With me, it's less of making excuses and more of telling it like it is. It's the equivalent of waiting through a long, hard storm and nothing can be done until the storm passes. That's one of the many frustrating parts.
My mom may or may not have an intervention in the future. I just hope I have the courage to stand up to her. She gets emotional over the suggestions made and she uses that as a way to get out of getting help and making me and others drop the suggestions and change the subject.
however, I can very much say that it has impacted me in a lot of ways and I was 28 when my brother fell ill and after his passing in 2019, became my mums carer who developed Dementia. On top of this I have another brother who has a slight mental disability so in a way I have been caring since I were a kid.
Just recently I saw a therapist about the fact that I’m 39 and I feel like I’ve always had to put my own life on pause. I’m extremely confused and agitated about the future. My whole existence up until now has in some form being “carer” or “translator” or “problem solver” or “the glue that holds it all together” etc etc.
Yes I did have my run amok when I was 18-28 but not in a carefree way like others and when my friends started settling down, my life literally feels like it went on pause. While they started having their own families,.. I started caring for my existing family.
There’s parts of me that feels like a grandma as I’m so accustomed to a slower lifestyle (especially now with Mum) and there’s parts of me that wants to be a teenager again, that wants to be adolescent again and go out and have fun with my friends,... only that boat has pretty much sailed! Now thinking omg,.. will I have my own family at all and will all this cost me that as well, while also not wanting to repeat history. Will I in the end be left completely on my own in quiet thinking “well,.. that was a blast,.. not”! I’m conscious I need to get out there myself and date but there is just no time or energy. I’ve also put studies aside for years and years... I try and start (and do really well) but then things go south. I’ve been neglecting my own needs for so long that I don’t even really know what it is to be honest. I’ve put job opportunities / promotions aside and haven’t been able to perform to my best degree and I’ve put relationships on hold or through the ringer. I’ve let go of my hobbies etc etc....

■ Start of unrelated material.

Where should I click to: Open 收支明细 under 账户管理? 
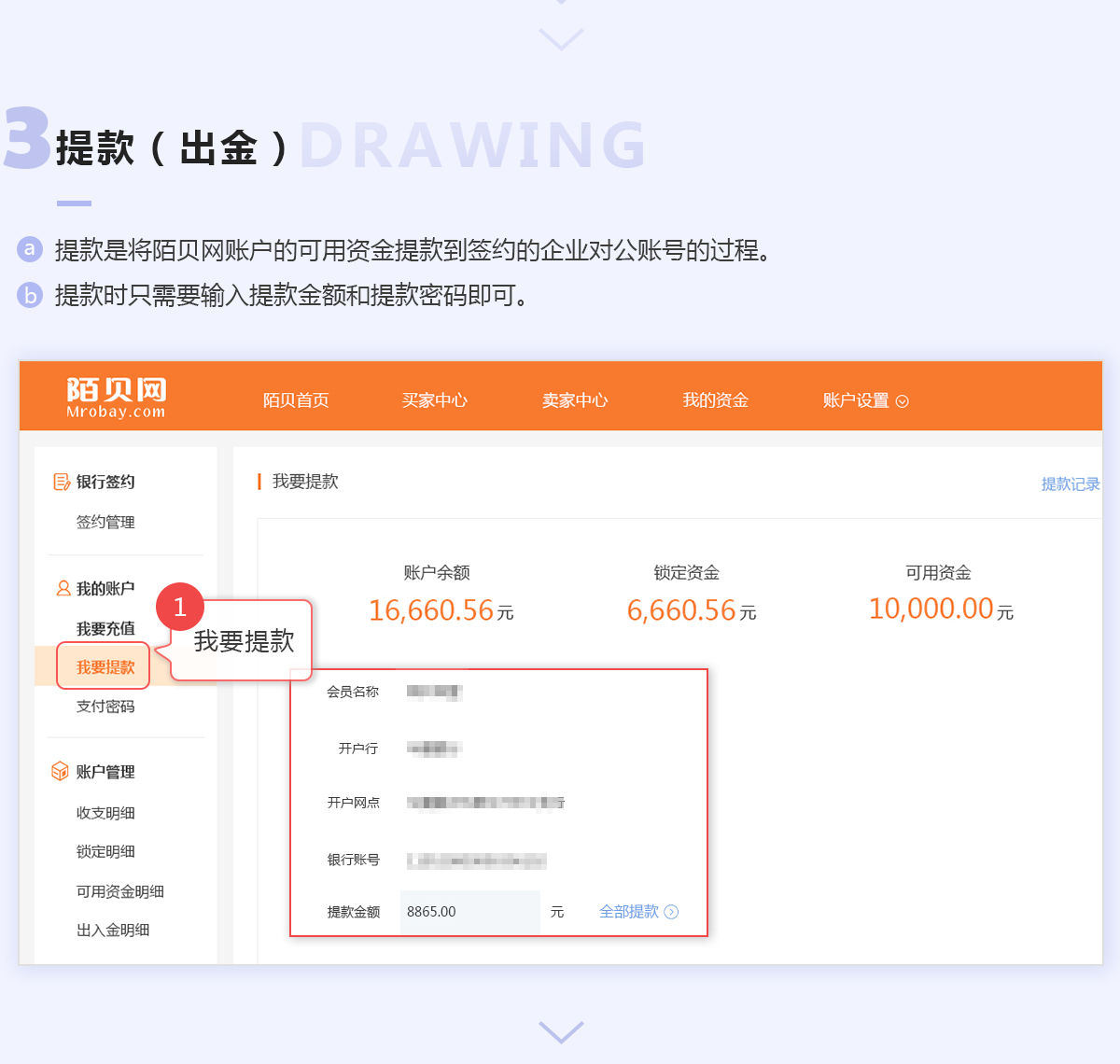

So yeah I know where you are coming from! And my advice (that I’m trying to also tell myself now) is that we need to make time for ourselves. If I could go back 10 yrs, I’d do some things differently. The therapy has helped in a way to realise all this. My mum is 80 this year.,... so similar age gap.
easier said then done,.. but we need to look after ourselves!!! xx
start with baby steps and slowly
For me the side effects caused me to have panic attacks, thus my driving days were now limited. I use to love to drive, but now I white knuckle it. It also made me afraid to be alone at night which was something very new for me as I had always been quite independent. Thankfully my primary doctor finally convinced me to try calming meds. It was trial and error to find the right one. Now my sig-other can go away to visit relatives and I am ok to be on my own.
Glad, no one dumped me at a hospital.
As for not wanting strangers in her home, that sounded a lot like my own Mom, but my Mom was in her 90's. My Mom didn't trust anyone to come into the house, plus she felt my Dad, also in his 90's, could take care of her..... [sigh]. Mom even refused a very nice young fellow to help her and Dad around the house, we were thinking it is a jealousy thing with women coming into the house. Also, my Mom was from the generation where the thought of a nursing home meant being placed in County asylum. That I could understand.
One idea you could try is to contact a caregiving Agency and have one caregiver come over, but request not be dressed in caregiver garb. You could say that she is a friend of someone you know, and she is there to help you [brickbob]. Just maybe your Mom would accept her, or maybe not. Could your Mom budget for caregiving costs?